The task
Among the entries below, one stretch runs from the line that contains "レーベル (39, 178)" through the line that contains "Comer de forma inteligente (500, 156)". Repeat that stretch exactly, ends included, and only that.

Source records:

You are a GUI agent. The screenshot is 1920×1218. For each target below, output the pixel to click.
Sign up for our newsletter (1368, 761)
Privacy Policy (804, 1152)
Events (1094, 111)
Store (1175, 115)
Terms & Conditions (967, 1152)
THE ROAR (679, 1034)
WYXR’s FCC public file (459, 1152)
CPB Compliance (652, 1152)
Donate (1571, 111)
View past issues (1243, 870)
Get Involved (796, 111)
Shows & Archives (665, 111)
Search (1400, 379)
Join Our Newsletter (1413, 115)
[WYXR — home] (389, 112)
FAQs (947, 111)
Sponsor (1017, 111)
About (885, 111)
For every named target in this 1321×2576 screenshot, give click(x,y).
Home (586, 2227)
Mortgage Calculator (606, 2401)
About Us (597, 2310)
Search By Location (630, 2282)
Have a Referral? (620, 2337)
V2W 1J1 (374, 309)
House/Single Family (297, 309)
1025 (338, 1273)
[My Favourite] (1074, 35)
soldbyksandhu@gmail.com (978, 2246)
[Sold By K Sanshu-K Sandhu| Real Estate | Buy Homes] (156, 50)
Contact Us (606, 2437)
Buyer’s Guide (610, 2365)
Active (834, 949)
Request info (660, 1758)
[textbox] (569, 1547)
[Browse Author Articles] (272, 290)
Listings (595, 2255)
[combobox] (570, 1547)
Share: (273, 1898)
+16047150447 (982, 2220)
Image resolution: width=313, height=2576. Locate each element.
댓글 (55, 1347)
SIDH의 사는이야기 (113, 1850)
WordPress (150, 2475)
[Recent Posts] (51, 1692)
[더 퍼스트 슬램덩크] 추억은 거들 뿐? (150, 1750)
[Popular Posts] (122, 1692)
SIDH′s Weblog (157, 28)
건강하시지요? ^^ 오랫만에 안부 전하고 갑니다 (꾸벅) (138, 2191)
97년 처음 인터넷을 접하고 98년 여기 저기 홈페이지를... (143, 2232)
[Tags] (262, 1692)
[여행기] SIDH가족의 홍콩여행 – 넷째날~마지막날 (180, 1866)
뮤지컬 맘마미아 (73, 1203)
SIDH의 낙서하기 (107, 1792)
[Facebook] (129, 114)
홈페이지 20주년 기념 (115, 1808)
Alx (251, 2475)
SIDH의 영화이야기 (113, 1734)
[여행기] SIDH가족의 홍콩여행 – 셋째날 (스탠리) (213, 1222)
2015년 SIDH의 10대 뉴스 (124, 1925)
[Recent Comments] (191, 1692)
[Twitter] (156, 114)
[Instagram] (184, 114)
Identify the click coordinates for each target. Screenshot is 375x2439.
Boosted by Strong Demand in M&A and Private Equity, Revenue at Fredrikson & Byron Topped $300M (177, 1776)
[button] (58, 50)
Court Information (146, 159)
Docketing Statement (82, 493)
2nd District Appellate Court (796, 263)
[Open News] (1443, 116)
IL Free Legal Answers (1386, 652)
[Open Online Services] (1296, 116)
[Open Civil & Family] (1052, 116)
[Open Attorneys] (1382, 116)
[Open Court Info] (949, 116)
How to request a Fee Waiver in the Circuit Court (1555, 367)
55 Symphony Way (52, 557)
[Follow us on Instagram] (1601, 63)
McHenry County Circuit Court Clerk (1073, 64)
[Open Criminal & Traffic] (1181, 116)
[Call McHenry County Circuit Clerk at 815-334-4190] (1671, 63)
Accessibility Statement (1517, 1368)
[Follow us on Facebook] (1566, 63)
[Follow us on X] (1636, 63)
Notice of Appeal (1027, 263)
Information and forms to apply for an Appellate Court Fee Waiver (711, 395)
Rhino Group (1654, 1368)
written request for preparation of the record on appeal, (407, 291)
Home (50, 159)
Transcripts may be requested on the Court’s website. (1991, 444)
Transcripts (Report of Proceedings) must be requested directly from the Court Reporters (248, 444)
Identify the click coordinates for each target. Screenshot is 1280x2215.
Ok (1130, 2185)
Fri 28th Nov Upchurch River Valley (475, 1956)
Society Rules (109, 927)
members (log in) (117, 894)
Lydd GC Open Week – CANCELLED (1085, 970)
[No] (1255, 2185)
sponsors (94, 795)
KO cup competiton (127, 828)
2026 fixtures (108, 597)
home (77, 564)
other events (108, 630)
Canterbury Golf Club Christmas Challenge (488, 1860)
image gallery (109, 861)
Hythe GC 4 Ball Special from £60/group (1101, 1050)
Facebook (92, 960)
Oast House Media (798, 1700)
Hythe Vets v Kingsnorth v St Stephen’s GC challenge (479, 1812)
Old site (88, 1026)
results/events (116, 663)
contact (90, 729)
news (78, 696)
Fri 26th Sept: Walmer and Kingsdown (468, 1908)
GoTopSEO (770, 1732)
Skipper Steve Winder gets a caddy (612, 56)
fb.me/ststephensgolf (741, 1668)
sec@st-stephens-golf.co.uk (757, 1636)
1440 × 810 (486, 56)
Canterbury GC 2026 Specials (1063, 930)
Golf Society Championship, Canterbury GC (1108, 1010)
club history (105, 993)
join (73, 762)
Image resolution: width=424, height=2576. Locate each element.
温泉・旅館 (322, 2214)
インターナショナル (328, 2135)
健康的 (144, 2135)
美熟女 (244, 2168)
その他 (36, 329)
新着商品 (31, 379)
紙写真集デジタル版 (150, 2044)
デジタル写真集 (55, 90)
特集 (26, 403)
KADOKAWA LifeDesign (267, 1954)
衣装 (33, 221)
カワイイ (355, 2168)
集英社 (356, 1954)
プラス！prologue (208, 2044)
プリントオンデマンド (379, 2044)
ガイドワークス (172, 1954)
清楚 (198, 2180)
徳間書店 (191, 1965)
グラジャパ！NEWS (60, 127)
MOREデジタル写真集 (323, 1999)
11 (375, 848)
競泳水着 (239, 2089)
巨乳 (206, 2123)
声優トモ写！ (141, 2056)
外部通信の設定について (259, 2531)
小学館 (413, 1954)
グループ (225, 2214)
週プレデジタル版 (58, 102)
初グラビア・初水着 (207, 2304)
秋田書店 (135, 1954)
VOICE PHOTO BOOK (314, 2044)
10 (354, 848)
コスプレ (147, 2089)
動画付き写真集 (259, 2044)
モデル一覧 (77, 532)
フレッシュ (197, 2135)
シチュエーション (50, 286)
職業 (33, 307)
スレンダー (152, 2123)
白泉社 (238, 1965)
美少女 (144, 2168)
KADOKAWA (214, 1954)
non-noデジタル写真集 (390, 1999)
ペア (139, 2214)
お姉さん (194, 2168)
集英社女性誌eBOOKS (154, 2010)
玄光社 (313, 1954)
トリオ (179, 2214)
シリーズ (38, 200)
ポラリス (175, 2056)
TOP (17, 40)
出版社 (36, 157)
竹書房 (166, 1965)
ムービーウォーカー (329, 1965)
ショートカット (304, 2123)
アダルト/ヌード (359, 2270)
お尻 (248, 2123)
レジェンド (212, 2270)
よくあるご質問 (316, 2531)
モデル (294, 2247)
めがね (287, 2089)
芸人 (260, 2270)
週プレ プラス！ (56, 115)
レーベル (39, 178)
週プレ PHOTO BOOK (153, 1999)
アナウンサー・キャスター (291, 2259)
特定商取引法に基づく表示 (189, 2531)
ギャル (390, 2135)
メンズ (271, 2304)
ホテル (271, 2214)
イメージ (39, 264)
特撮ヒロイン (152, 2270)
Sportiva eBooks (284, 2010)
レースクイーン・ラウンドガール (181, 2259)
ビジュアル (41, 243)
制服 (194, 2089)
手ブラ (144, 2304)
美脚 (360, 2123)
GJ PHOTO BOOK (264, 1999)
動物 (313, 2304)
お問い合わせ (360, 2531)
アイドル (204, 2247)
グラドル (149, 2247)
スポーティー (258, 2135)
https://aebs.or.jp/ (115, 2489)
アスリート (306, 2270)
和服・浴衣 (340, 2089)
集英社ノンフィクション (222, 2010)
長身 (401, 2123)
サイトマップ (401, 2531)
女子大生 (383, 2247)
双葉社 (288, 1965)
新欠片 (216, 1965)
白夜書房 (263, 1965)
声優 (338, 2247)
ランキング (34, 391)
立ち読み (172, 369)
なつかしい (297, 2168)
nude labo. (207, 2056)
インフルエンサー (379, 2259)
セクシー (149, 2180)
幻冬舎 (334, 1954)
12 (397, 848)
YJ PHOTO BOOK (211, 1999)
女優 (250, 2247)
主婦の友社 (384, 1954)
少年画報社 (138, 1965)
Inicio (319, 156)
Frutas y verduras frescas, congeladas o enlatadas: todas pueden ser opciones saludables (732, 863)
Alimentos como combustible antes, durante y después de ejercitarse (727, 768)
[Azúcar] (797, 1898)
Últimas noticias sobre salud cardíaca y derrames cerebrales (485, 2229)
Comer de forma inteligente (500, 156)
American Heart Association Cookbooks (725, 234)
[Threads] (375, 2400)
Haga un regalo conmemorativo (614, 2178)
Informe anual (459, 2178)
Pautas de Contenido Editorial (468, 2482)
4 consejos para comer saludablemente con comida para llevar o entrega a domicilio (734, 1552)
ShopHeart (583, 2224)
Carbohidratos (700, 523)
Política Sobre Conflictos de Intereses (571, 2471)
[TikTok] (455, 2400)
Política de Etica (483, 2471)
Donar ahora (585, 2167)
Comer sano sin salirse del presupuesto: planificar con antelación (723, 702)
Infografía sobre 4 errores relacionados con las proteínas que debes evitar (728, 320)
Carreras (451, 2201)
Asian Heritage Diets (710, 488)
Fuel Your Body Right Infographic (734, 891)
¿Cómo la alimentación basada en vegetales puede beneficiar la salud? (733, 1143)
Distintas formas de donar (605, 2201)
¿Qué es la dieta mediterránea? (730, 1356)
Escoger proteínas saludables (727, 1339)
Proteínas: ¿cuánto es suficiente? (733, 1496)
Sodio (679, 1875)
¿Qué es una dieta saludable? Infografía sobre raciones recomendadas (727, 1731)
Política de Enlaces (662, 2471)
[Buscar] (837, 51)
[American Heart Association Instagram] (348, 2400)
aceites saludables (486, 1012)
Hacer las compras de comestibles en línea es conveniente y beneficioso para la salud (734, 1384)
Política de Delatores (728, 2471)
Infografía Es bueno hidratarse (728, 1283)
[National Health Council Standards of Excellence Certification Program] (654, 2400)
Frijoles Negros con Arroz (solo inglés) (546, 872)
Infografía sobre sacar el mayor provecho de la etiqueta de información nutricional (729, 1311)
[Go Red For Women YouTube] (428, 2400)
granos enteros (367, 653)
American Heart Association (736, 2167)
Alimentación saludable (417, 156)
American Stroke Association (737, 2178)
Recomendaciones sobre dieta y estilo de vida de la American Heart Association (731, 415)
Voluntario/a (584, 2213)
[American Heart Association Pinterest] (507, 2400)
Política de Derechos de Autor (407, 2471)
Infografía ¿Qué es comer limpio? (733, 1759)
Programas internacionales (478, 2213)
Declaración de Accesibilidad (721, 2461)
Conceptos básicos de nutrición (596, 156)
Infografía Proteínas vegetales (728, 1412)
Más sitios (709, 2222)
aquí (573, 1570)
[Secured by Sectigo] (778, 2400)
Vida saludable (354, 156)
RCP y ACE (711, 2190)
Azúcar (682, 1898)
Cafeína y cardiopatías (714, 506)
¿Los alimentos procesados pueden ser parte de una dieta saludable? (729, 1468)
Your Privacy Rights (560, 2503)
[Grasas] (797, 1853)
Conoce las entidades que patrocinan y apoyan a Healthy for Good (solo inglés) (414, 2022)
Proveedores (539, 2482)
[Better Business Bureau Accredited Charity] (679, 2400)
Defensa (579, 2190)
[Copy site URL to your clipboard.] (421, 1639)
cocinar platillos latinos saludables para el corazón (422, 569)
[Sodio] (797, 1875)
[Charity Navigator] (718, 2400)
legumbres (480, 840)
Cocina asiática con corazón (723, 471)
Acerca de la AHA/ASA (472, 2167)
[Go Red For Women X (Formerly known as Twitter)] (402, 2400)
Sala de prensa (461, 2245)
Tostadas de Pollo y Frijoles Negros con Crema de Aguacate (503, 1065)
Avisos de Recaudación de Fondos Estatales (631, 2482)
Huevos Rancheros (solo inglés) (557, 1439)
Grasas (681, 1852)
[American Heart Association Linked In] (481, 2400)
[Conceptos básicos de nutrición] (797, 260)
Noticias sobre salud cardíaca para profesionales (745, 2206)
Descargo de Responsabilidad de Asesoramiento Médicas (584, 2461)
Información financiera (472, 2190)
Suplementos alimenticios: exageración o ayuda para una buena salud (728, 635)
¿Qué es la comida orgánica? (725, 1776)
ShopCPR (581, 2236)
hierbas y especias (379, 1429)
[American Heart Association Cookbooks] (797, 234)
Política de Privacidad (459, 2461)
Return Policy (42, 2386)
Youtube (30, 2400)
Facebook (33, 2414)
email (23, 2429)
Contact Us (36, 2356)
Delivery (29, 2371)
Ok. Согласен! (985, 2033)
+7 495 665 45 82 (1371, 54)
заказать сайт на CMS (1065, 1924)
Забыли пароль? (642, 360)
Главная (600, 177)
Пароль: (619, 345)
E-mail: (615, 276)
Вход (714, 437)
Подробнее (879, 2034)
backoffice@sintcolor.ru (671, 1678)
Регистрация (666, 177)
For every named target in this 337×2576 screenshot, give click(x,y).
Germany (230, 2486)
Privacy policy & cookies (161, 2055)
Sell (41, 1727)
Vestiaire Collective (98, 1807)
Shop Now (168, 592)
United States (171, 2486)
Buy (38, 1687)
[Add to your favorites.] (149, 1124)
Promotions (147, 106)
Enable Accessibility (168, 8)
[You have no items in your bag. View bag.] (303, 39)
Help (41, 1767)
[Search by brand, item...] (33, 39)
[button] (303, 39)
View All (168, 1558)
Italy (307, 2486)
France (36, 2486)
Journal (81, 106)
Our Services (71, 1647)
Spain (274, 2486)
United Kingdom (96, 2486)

Solution for this problem
レーベル (39, 178)
週プレ PHOTO BOOK (153, 1999)
アナウンサー・キャスター (291, 2259)
特定商取引法に基づく表示 (189, 2531)
ギャル (390, 2135)
メンズ (271, 2304)
ホテル (271, 2214)
イメージ (39, 264)
特撮ヒロイン (152, 2270)
Sportiva eBooks (284, 2010)
レースクイーン・ラウンドガール (181, 2259)
ビジュアル (41, 243)
制服 (194, 2089)
手ブラ (144, 2304)
美脚 (360, 2123)
GJ PHOTO BOOK (264, 1999)
動物 (313, 2304)
お問い合わせ (360, 2531)
アイドル (204, 2247)
グラドル (149, 2247)
スポーティー (258, 2135)
https://aebs.or.jp/ (115, 2489)
アスリート (306, 2270)
和服・浴衣 (340, 2089)
集英社ノンフィクション (222, 2010)
長身 (401, 2123)
サイトマップ (401, 2531)
女子大生 (383, 2247)
双葉社 (288, 1965)
新欠片 (216, 1965)
白夜書房 (263, 1965)
声優 (338, 2247)
ランキング (34, 391)
立ち読み (172, 369)
なつかしい (297, 2168)
nude labo. (207, 2056)
インフルエンサー (379, 2259)
セクシー (149, 2180)
幻冬舎 (334, 1954)
12 (397, 848)
YJ PHOTO BOOK (211, 1999)
女優 (250, 2247)
主婦の友社 (384, 1954)
少年画報社 (138, 1965)
Inicio (319, 156)
Frutas y verduras frescas, congeladas o enlatadas: todas pueden ser opciones saludables (732, 863)
Alimentos como combustible antes, durante y después de ejercitarse (727, 768)
[Azúcar] (797, 1898)
Últimas noticias sobre salud cardíaca y derrames cerebrales (485, 2229)
Comer de forma inteligente (500, 156)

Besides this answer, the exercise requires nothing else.